A clearer picture of the governments’ fiscal stances helps us better understand the debt
dynamics. We investigate if and how various types of the US monetary policy shocks, representing
different types of global financial shocks, affect the fiscal stances of the EMEs. We
apply a three-step approach. In the first step, we estimate the time-varying fiscal stances to
both output and debt levels in the fiscal response function for 12 emerging countries using
the Kalman filter method in a state-space model. Next, using pooled panel regressions, we
examine the impacts of the US monetary policy shocks, in both conventional and unconventional
fashion, on the fiscal stances of EMEs. We find that, first, it matters significantly the different types of shock, whether conventional or unconventional, for predicting the responses
of fiscal stances of an EME government to the US MP shock. Secondly, countries
in different states exhibit significant differences in fiscal stances facing the US monetary
shocks. We also detect the phenomenon of policy coordination as we find that facing an
expansionary conventional US monetary shock, a representative country with contractionary
domestic monetary policy tends to pay less attention to its debt accumulation than it does
with uncontractionary monetary policy, while keeping its counter-cyclical output stance unchanged
across different domestic monetary policy states. In the last step, as an extension, we
work out the country-specific impulse responsive functions of their fiscal stances to the US
monetary shocks and find heterogeneities in countries’ responses to different types of shocks
under different states. To the extent of response directions, we compare the country-specific
fiscal stance responses with the country average and identify countries that do better than or
worse than the country average under different states. These records help uncover the types
of EMEs governments in terms of whether they are counter-cyclical and debt-restraining.

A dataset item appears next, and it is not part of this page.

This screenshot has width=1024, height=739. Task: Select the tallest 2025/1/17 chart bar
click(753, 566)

Chapter 2: We provide novel empirical evidence suggestive of signaling effects of sovereign
borrowing on a country’s default risk. Using the S&P sovereign rating as a proxy for default
risk, we find significant state-contingent effects of sovereign debt growth on a country’s rating,
with the state being the country’s recent fiscal performance measured by its government
operating balance. Conditional on a good fiscal state, higher sovereign debt growth significantly
improves the sovereign rating, indicating a positive signaling effect of sovereign
borrowing that more than compensates for its direct effect of increasing a country’s debt burden.
Conditional on a poor fiscal state, higher debt growth significantly reduces the sovereign rating, even after the lagged rating, current government operating balance, sovereign bond
yield, and other common determinants of sovereign rating are controlled for, which suggests
a negative signaling effect of sovereign borrowing. We also provide a two-period model to
rationalize these findings.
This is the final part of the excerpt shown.